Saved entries
=== Begin Enclosure ===

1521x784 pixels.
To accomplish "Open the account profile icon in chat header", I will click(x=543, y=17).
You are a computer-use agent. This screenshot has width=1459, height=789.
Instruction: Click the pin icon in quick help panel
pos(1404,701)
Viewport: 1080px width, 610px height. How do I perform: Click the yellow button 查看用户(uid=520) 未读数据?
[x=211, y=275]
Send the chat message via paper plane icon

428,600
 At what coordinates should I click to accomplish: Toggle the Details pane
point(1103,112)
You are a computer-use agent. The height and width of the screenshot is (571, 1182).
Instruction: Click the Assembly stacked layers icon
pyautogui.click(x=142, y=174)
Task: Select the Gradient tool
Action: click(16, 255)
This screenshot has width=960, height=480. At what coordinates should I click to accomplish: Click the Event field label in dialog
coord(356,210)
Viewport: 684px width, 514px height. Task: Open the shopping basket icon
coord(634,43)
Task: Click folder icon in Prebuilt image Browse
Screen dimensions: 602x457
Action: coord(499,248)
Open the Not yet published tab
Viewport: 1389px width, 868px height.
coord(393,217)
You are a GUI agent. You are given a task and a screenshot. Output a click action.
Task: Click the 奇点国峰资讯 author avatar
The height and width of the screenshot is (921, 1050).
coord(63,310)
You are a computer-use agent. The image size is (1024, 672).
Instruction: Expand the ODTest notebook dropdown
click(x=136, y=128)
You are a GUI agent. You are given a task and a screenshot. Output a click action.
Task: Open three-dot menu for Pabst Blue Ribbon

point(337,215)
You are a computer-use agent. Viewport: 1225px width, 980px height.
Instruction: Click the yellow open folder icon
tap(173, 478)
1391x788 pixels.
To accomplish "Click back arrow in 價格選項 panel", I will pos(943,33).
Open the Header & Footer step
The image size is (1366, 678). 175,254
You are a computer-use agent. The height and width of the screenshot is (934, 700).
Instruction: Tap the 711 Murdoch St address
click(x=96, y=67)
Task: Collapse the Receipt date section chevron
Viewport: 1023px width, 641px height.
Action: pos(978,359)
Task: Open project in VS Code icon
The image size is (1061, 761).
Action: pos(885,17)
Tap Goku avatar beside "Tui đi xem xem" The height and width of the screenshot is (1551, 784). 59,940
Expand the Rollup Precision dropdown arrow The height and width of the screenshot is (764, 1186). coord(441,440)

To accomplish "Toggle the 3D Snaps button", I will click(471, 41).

=== End Enclosure ===

• WHAT TO DO
Look through the records and give only the number of lines where the string "will" appears.

• EXPECTED ANSWER
3